— ACTIVITY A —
From the piece on goats and acorns below, reproduce everything from "That night Violet" down to "from another goat.".
— ACTIVITY B —
Answer these from the piece on goats and acorns below:
(i) What animal can acorns kill if it eats too many?
(ii) What does the writer usually start with for a bloated goat?
(iii) What did the writer give Violet a dose of?

— TEXT SECTION —
★ ★ ★ ★ ★

Goats Love Eating Acorns

Acorns can kill a cow if it eats too many. Goats can gorge on them like deer can.

This has been a great year for fruits and that includes acorns. The ground in the woods is covered with them.

Turkeys eat lots of these little oak fruits but seem to prefer grass seed much of the time lately. The flocks have been working their ways around the pastures every day. They don’t seem to know turkey season is in full swing even though no one around here seems to care.

acorns on the forest floor

Walking in the Ozark woods is not silent lately. All around is the plop of acorns hitting the ground. Places are scraped clean where turkeys have been feasting. Other places I see a path several feet wide of scuffed leaves and know the goats were by inhaling every acorn they found.

Deer are eating their share up in the woods. The goats act like vacuum cleaners as they shuffle their way across the hills.

Acorns can make a goat sick. I’ve had several come in with upset stomachs. The biggest problem is when they stop chewing their cuds. This can be deadly.

Violet went out with the herd one day. The kids stayed in but not without protest.

That night Violet came in for grain but picked. Her sides stuck out more than usual.

The next morning Violet laid around. She was alert but definitely did not feel good.

Usually a goat lying down and not asleep will chew her cud. Violet was not chewing a cud. She was uncomfortable. Her ears were at an odd angle.

A bloated goat is a problem. I usually start with oil to help whatever is causing the problem to move on through.

Violet was slightly bloated but her big problem was not chewing a cud. This calls for something different.

I gave her a dose of Probios. Other times I’ve used yogurt or kefir. One time, in desperation I stole a cud from another goat.

Nubian doe High Reaches Violet and her kids

Today High Reaches Violet is out eating acorns again. Yesterday she laid around her kids wondering why she wasn’t out watching them play. Too many acorns leave an upset rumen and no cud behind. This can kill but a bacteria culture soon sets things right again.

Stealing a cud takes timing and caution. First you find a victim – goat – relaxing and chewing cud.

You watch until a new cud comes up and pounce. Prying the mouth open and extracting the cud can be dangerous to fingers.

The stolen cud is then forced into the sick goat’s mouth. And it must be forced as this thing stinks and is not at all palatable in the goat’s opinion.

In Violet’s case the powdered stuff worked fine over the course of the day. By the next day she was off to hunt acorns once again.

★ ★ ★ ★ ★

— RECORDS SHOWN —

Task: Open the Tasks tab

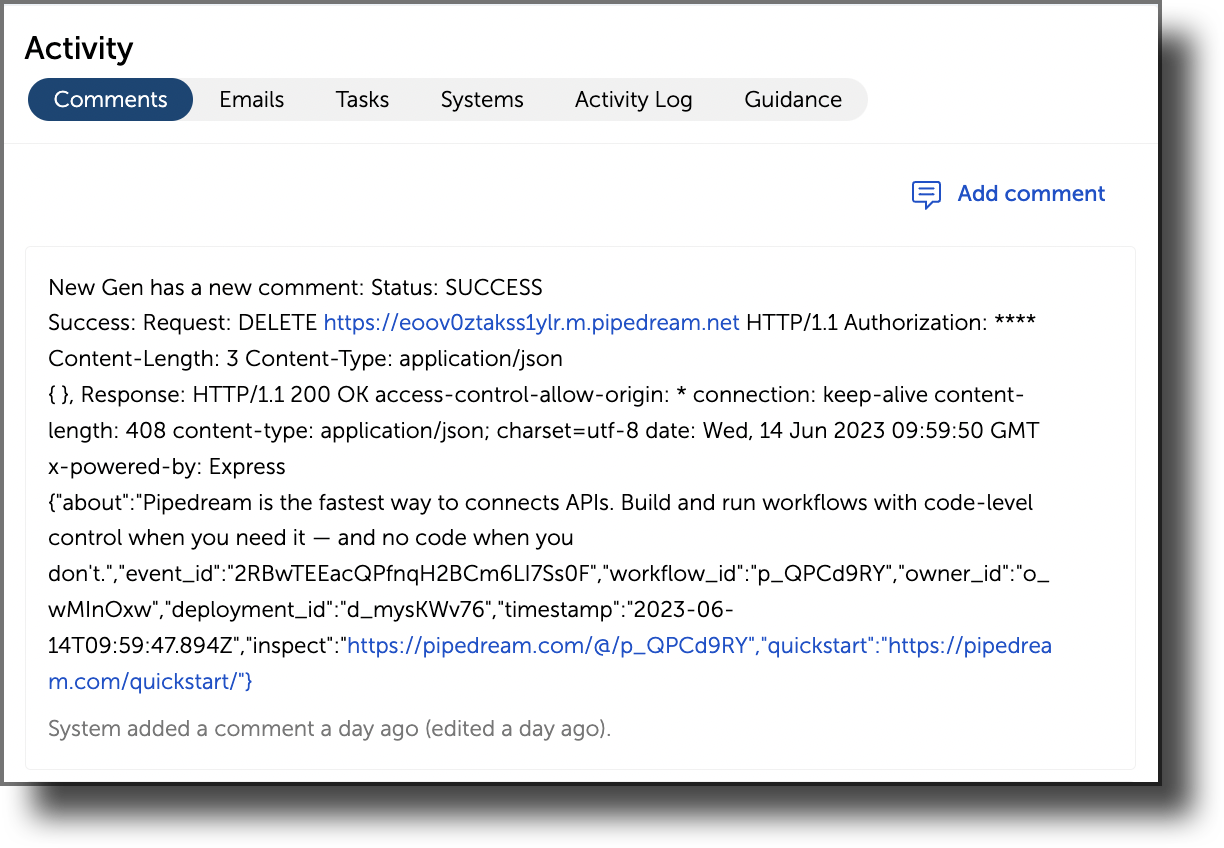Action: pos(362,99)
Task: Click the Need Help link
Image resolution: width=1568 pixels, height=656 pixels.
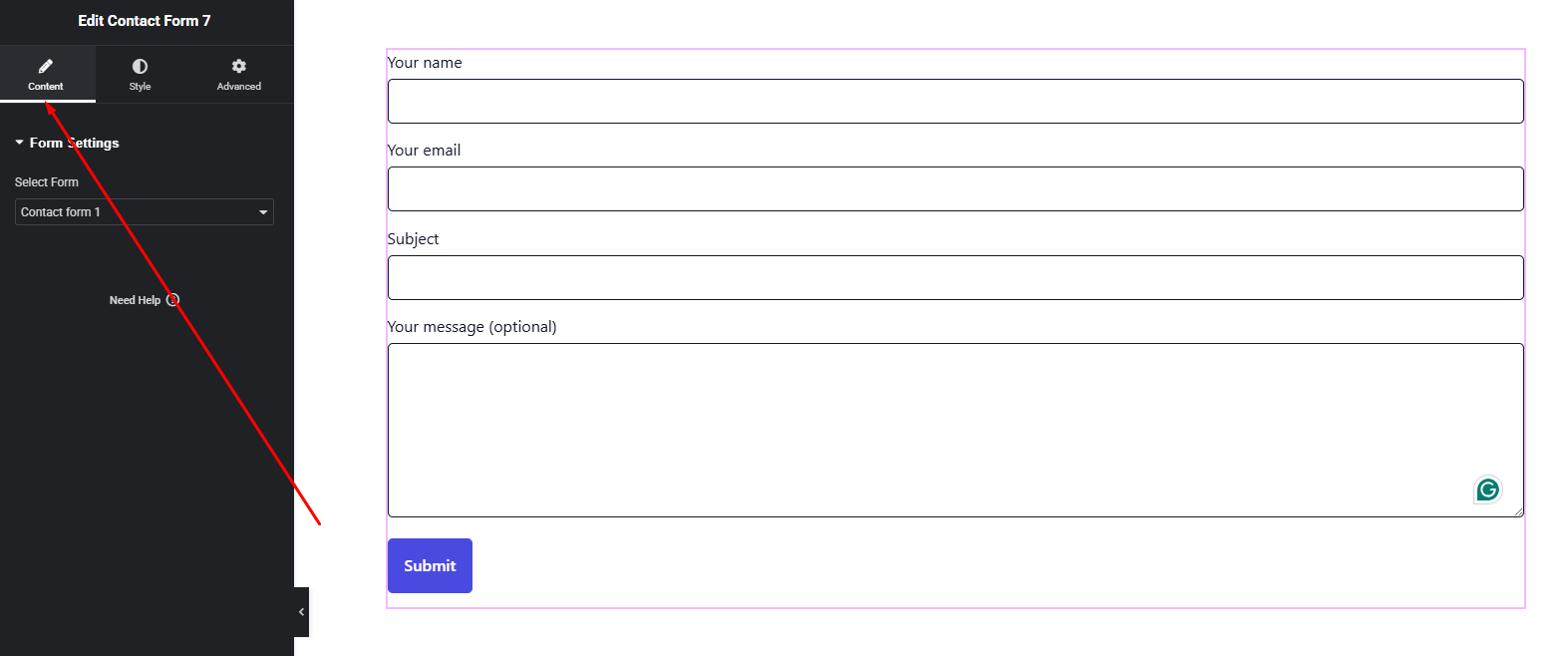Action: pos(135,300)
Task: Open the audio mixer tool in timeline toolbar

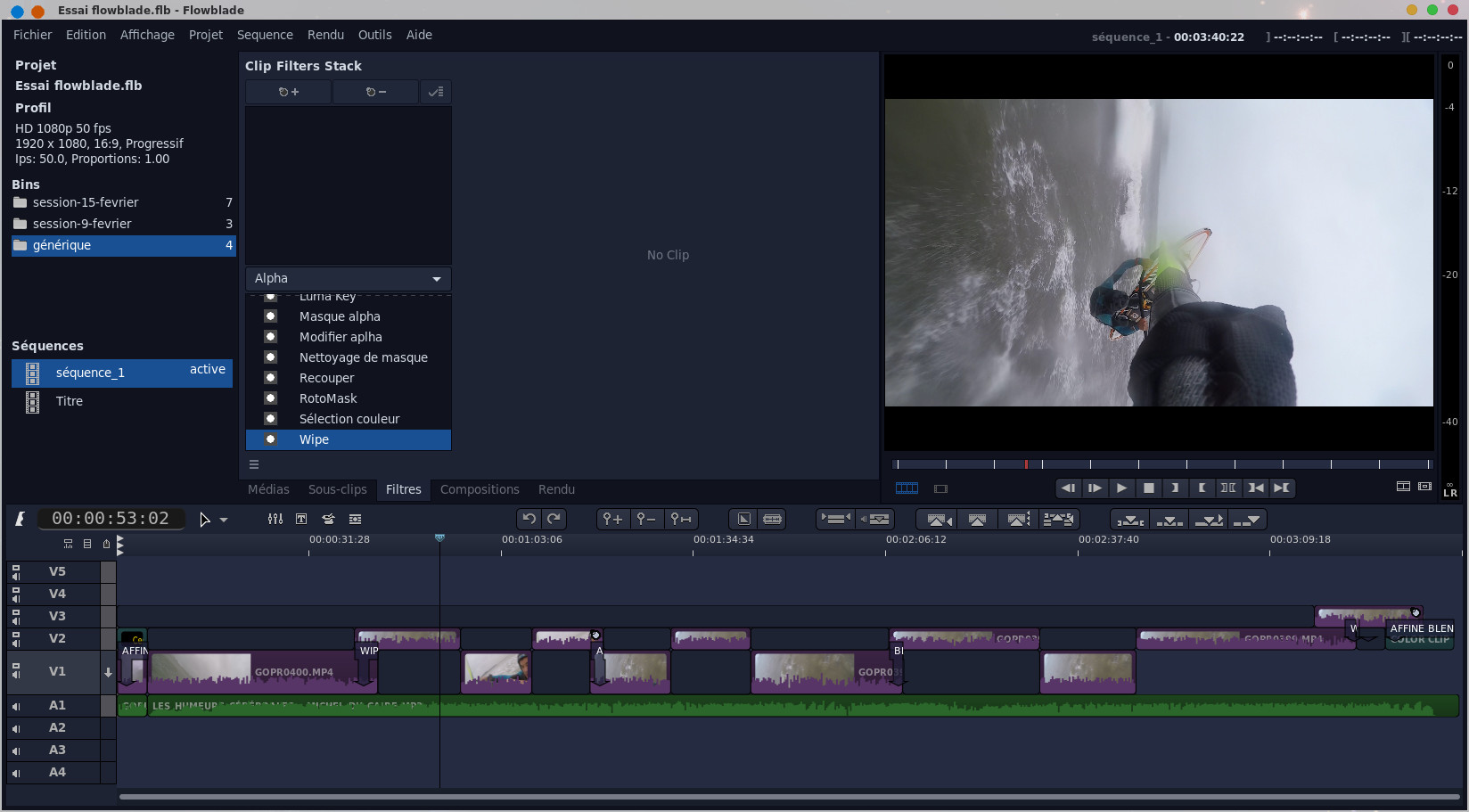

★ ★ ★ ★ ★

— ANSWER BOX A —
That night Violet came in for grain but picked. Her sides stuck out more than usual.

The next morning Violet laid around. She was alert but definitely did not feel good.

Usually a goat lying down and not asleep will chew her cud. Violet was not chewing a cud. She was uncomfortable. Her ears were at an odd angle.

A bloated goat is a problem. I usually start with oil to help whatever is causing the problem to move on through.

Violet was slightly bloated but her big problem was not chewing a cud. This calls for something different.

I gave her a dose of Probios. Other times I’ve used yogurt or kefir. One time, in desperation I stole a cud from another goat.

— ANSWER BOX B —
(i) A cow
(ii) Oil
(iii) Probios